The Singular Value Decomposition of a real-valued $m$ x $n$ matrix M is a
factorisation of the form
M = U D V'
where U is $m$ x $m$, D is $m$ x $n$ and V is $n$ x $n$. The diagonal entries {$d_{ii}$} of D are the "singular values" of M. If your code provides U,D and V as output, you need only multiply them as shown and check that the original matrix is reconstructed. Presumably you would not be asking if that were the case. But perhaps they are available from the library you are using?
Alternatively, you might try finding some other software that preforms SVD and match your results against that.

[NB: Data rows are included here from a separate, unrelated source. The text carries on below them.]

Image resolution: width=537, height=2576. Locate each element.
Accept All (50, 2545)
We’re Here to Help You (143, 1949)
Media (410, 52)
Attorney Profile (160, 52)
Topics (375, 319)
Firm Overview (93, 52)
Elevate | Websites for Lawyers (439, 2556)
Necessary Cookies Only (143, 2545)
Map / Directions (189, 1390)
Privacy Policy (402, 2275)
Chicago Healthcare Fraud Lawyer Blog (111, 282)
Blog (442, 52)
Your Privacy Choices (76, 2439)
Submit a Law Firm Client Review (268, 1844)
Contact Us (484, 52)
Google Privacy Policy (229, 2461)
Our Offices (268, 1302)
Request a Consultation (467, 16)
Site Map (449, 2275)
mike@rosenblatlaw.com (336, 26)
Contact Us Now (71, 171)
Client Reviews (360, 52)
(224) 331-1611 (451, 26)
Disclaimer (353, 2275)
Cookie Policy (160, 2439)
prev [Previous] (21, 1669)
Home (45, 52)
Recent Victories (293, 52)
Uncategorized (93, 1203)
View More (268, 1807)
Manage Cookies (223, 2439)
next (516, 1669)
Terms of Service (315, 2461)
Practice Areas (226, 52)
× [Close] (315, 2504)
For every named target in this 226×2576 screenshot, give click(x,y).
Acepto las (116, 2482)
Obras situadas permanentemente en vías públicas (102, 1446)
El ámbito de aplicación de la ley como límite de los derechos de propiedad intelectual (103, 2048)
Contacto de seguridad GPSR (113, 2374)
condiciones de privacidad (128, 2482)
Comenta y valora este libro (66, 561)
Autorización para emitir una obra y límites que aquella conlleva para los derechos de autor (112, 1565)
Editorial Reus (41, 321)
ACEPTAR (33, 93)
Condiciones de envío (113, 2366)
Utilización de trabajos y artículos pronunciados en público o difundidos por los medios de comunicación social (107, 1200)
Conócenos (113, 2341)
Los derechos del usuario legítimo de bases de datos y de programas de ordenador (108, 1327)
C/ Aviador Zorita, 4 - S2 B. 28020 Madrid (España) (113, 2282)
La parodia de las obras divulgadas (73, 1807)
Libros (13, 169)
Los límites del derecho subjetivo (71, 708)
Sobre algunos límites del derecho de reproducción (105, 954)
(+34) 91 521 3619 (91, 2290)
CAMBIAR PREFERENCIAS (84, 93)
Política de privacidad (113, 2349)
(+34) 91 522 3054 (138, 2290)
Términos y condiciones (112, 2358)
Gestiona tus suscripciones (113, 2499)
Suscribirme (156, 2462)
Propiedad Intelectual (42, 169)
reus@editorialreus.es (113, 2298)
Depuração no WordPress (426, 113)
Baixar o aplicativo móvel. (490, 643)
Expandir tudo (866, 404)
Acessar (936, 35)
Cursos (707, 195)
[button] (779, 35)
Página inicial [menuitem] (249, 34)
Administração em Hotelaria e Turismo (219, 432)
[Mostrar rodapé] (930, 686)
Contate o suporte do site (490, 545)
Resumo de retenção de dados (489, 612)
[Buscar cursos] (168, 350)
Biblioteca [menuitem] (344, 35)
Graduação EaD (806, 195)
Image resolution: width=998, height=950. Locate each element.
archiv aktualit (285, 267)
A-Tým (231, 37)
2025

Using R, for example, help for the function svd() (see ?svd) will provides the following example decomposing a Hilbert matrix X:
hilbert <- function(n) { i <- 1:n; 1 / outer(i - 1, i, "+") }
(X <- hilbert(9)[, 1:6])
[,1] [,2] [,3] [,4] [,5] [,6]
[1,] 1.0000000 0.5000000 0.33333333 0.25000000 0.20000000 0.16666667
[2,] 0.5000000 0.3333333 0.25000000 0.20000000 0.16666667 0.14285714
[3,] 0.3333333 0.2500000 0.20000000 0.16666667 0.14285714 0.12500000
[4,] 0.2500000 0.2000000 0.16666667 0.14285714 0.12500000 0.11111111
[5,] 0.2000000 0.1666667 0.14285714 0.12500000 0.11111111 0.10000000
[6,] 0.1666667 0.1428571 0.12500000 0.11111111 0.10000000 0.09090909
[7,] 0.1428571 0.1250000 0.11111111 0.10000000 0.09090909 0.08333333
[8,] 0.1250000 0.1111111 0.10000000 0.09090909 0.08333333 0.07692308
[9,] 0.1111111 0.1000000 0.09090909 0.08333333 0.07692308 0.07142857
Taking the SVD provides the factors
(s <- svd(X))
$d
[1] 1.668433e+00 2.773727e-01 2.223722e-02 1.084693e-03 3.243788e-05
[6] 5.234864e-07
$u
[,1] [,2] [,3] [,4] [,5] [,6]
[1,] -0.7244999 0.6265620 0.27350003 -0.08526902 0.02074121 -0.00402455
[2,] -0.4281556 -0.1298781 -0.64293597 0.55047428 -0.27253421 0.09281592
[3,] -0.3121985 -0.2803679 -0.33633240 -0.31418014 0.61632113 -0.44090375
[4,] -0.2478932 -0.3141885 -0.06931246 -0.44667149 0.02945426 0.53011986
[5,] -0.2063780 -0.3140734 0.10786005 -0.30241655 -0.35566839 0.23703838
[6,] -0.1771408 -0.3026808 0.22105904 -0.09041508 -0.38878613 -0.26044927
[7,] -0.1553452 -0.2877310 0.29280775 0.11551327 -0.19285565 -0.42094482
[8,] -0.1384280 -0.2721599 0.33783778 0.29312535 0.11633231 -0.16079025
[9,] -0.1248940 -0.2571250 0.36542543 0.43884649 0.46496714 0.43459954
$v
[,1] [,2] [,3] [,4] [,5] [,6]
[1,] -0.7364928 0.6225002 0.2550021 -0.06976287 0.01328234 -0.001588146
[2,] -0.4432826 -0.1818705 -0.6866860 0.50860089 -0.19626669 0.041116974
[3,] -0.3274789 -0.3508553 -0.2611139 -0.50473697 0.61605641 -0.259215626
[4,] -0.2626469 -0.3921783 0.1043599 -0.43747940 -0.40833605 0.638901622
[5,] -0.2204199 -0.3945644 0.3509658 0.01612426 -0.46427916 -0.675826789
[6,] -0.1904420 -0.3831871 0.5110654 0.53856351 0.44663632 0.257248908
so that the diagonal matrix D
(D <- diag(s$d))
[,1] [,2] [,3] [,4] [,5] [,6]
[1,] 1.668433 0.0000000 0.00000000 0.000000000 0.000000e+00 0.000000e+00
[2,] 0.000000 0.2773727 0.00000000 0.000000000 0.000000e+00 0.000000e+00
[3,] 0.000000 0.0000000 0.02223722 0.000000000 0.000000e+00 0.000000e+00
[4,] 0.000000 0.0000000 0.00000000 0.001084693 0.000000e+00 0.000000e+00
[5,] 0.000000 0.0000000 0.00000000 0.000000000 3.243788e-05 0.000000e+00
[6,] 0.000000 0.0000000 0.00000000 0.000000000 0.000000e+00 5.234864e-07
allows reconstruction of X = U D V'
s$u %*% D %*% t(s$v) ## X = U D V'
If your code provides only the "singular values", they should match the diagonal of D given here to within whatever tolerance seems acceptable to you.
Small test cases usually work best, until you are ready to test throughput / timing.